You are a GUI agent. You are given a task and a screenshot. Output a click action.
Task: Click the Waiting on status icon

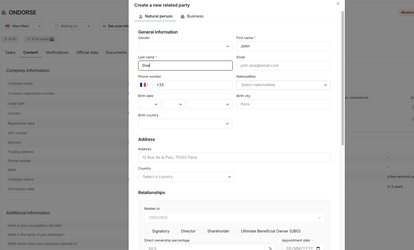coord(56,26)

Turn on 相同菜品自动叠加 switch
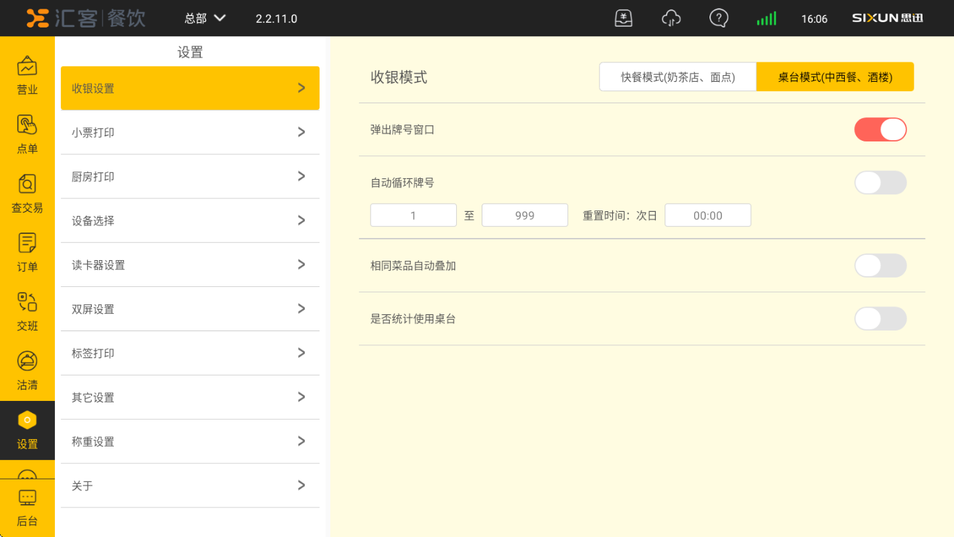(880, 265)
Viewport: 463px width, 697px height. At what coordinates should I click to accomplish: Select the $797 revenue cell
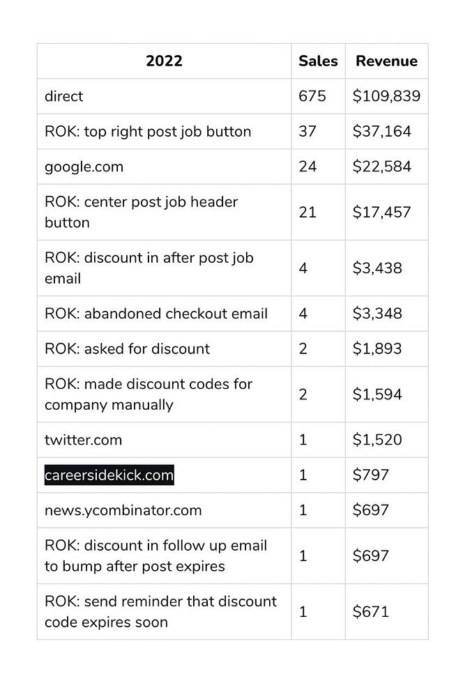point(370,475)
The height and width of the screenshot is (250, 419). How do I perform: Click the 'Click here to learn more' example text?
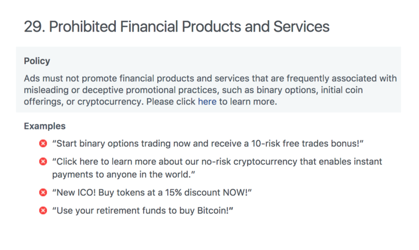pyautogui.click(x=217, y=168)
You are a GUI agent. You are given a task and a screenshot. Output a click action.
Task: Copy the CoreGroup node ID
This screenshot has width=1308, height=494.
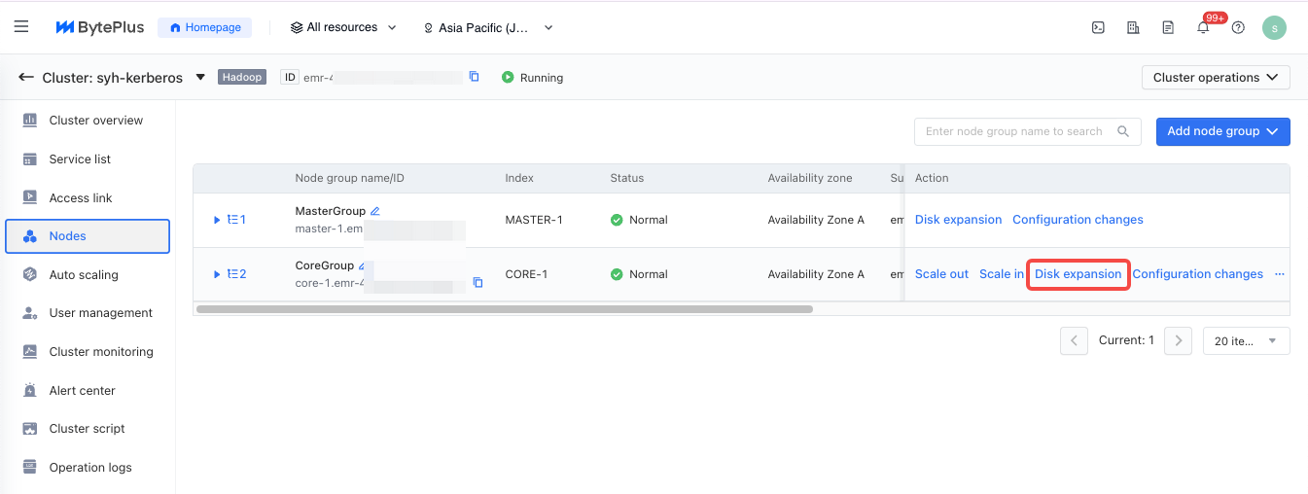point(477,283)
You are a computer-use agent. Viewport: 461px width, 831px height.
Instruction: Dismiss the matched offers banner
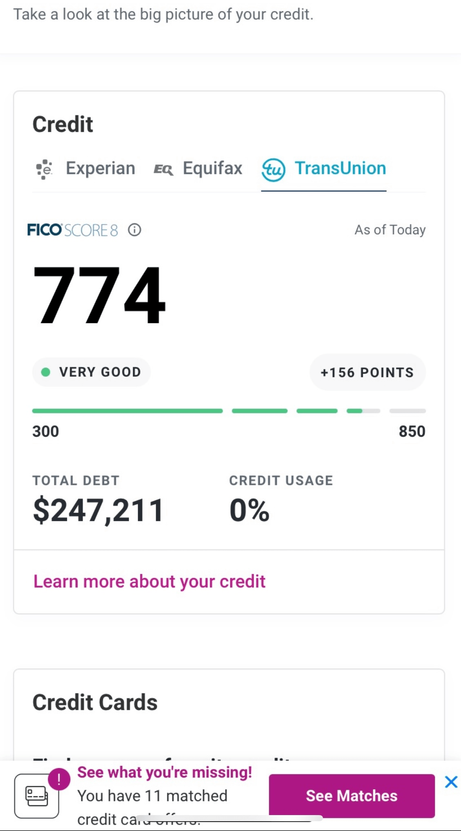[x=451, y=782]
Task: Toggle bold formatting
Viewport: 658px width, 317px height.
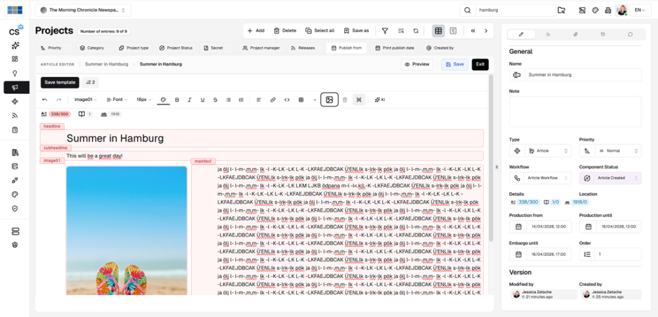Action: 177,100
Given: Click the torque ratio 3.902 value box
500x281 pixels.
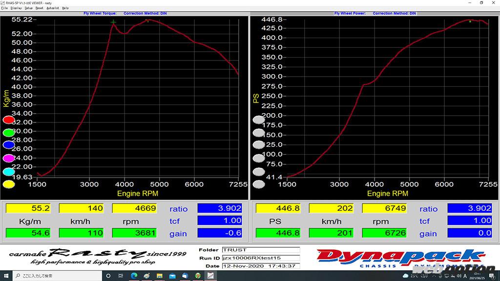Looking at the screenshot, I should 220,208.
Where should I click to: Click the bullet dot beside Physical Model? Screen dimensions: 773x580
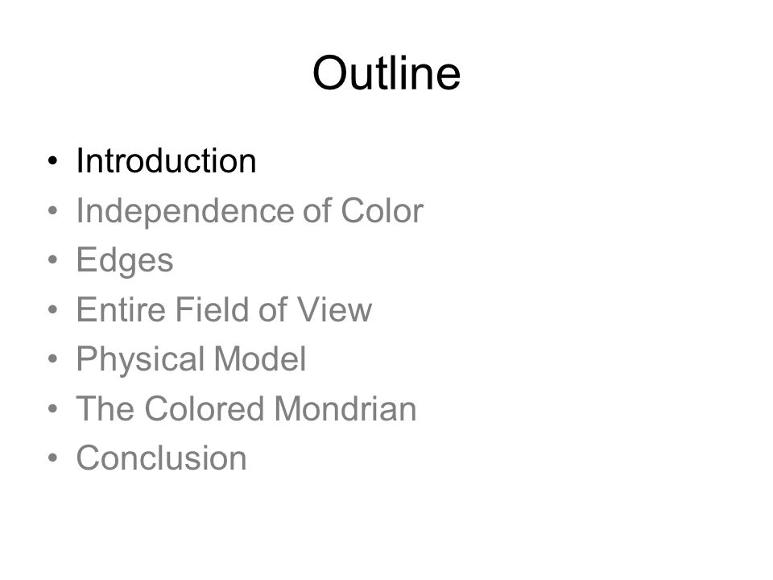53,359
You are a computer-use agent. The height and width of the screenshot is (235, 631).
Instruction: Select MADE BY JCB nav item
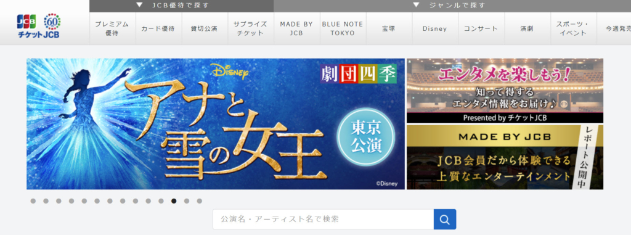[x=296, y=28]
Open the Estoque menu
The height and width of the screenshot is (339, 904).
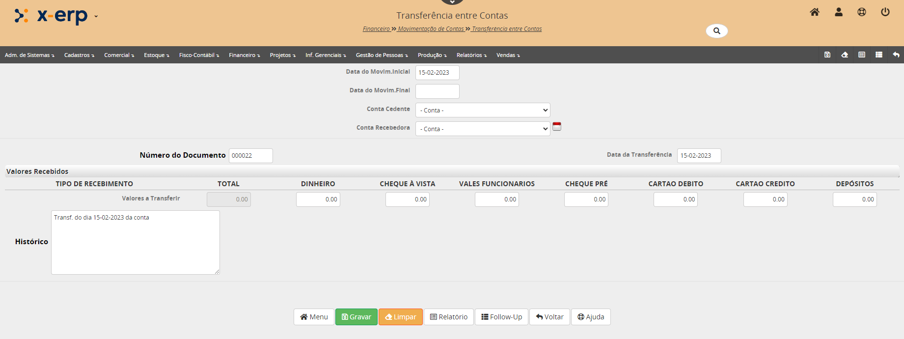click(x=156, y=55)
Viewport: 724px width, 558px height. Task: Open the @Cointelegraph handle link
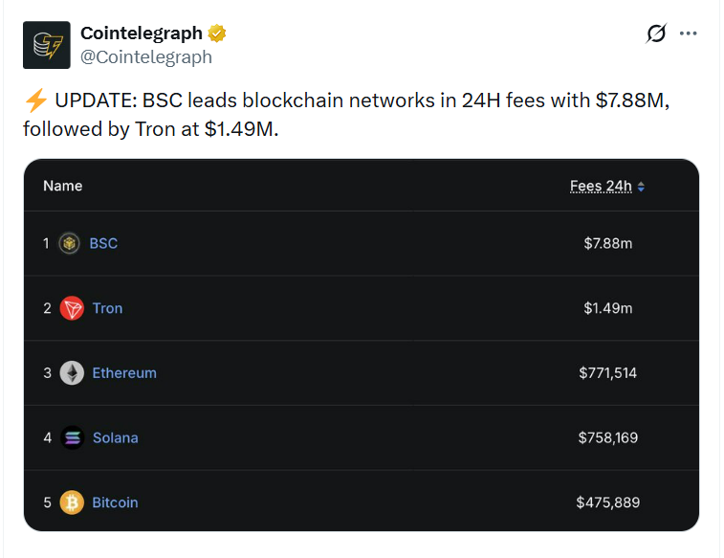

__Exercise instructions__: The pictures in the entries above should be left out; all else must be copied exactly.

__Your response__:
You are a GUI agent. You are given a task and a screenshot. Output a click action.
Task: Click the Waiting on status icon

coord(56,26)

Turn on 相同菜品自动叠加 switch
(880, 265)
Viewport: 463px width, 697px height. At what coordinates should I click to accomplish: Select the $797 revenue cell
point(370,475)
The height and width of the screenshot is (250, 419). How do I perform: Click the 'Click here to learn more' example text?
pyautogui.click(x=217, y=168)
You are a GUI agent. You are given a task and a screenshot. Output a click action.
Task: Copy the CoreGroup node ID
This screenshot has width=1308, height=494.
point(477,283)
You are a computer-use agent. Viewport: 461px width, 831px height.
Instruction: Dismiss the matched offers banner
[x=451, y=782]
Task: Toggle bold formatting
Viewport: 658px width, 317px height.
Action: 177,100
Given: Click the torque ratio 3.902 value box
500x281 pixels.
Looking at the screenshot, I should 220,208.
Where should I click to: Click the bullet dot beside Physical Model? Screen dimensions: 773x580
53,359
You are a computer-use agent. The height and width of the screenshot is (235, 631).
Instruction: Select MADE BY JCB nav item
[x=296, y=28]
Open the Estoque menu
The height and width of the screenshot is (339, 904).
click(x=156, y=55)
Viewport: 724px width, 558px height. Task: Open the @Cointelegraph handle link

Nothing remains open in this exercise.